## Your objective
Output every record again so that it matches the original word for word.

------ Materials provided ------

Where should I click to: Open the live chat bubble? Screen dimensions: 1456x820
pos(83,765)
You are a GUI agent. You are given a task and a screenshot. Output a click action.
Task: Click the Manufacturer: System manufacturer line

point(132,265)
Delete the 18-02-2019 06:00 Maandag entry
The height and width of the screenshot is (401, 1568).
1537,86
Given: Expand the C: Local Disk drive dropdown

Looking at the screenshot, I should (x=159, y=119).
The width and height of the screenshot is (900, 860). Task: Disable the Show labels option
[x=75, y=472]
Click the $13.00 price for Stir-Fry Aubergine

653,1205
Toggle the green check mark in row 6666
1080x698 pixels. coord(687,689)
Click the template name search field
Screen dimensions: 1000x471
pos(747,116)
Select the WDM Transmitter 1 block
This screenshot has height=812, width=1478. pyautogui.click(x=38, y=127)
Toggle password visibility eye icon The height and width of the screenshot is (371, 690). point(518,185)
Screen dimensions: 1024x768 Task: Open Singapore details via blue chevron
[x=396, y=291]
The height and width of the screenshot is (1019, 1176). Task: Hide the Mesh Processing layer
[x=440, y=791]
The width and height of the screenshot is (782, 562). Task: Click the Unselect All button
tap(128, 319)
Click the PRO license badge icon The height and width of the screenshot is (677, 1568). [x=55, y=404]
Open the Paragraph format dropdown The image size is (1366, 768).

------

## Task result
Where should I click to: Open the live chat bubble? Screen dimensions: 1456x820
pos(83,765)
You are a GUI agent. You are given a task and a screenshot. Output a click action.
Task: Click the Manufacturer: System manufacturer line

point(132,265)
Delete the 18-02-2019 06:00 Maandag entry
The height and width of the screenshot is (401, 1568).
1537,86
Given: Expand the C: Local Disk drive dropdown

Looking at the screenshot, I should (x=159, y=119).
The width and height of the screenshot is (900, 860). Task: Disable the Show labels option
[x=75, y=472]
Click the $13.00 price for Stir-Fry Aubergine

653,1205
Toggle the green check mark in row 6666
1080x698 pixels. coord(687,689)
Click the template name search field
Screen dimensions: 1000x471
pos(747,116)
Select the WDM Transmitter 1 block
This screenshot has height=812, width=1478. pyautogui.click(x=38, y=127)
Toggle password visibility eye icon The height and width of the screenshot is (371, 690). point(518,185)
Screen dimensions: 1024x768 Task: Open Singapore details via blue chevron
[x=396, y=291]
The height and width of the screenshot is (1019, 1176). Task: Hide the Mesh Processing layer
[x=440, y=791]
The width and height of the screenshot is (782, 562). Task: Click the Unselect All button
tap(128, 319)
Click the PRO license badge icon The height and width of the screenshot is (677, 1568). [x=55, y=404]
Open the Paragraph format dropdown The image size is (1366, 768).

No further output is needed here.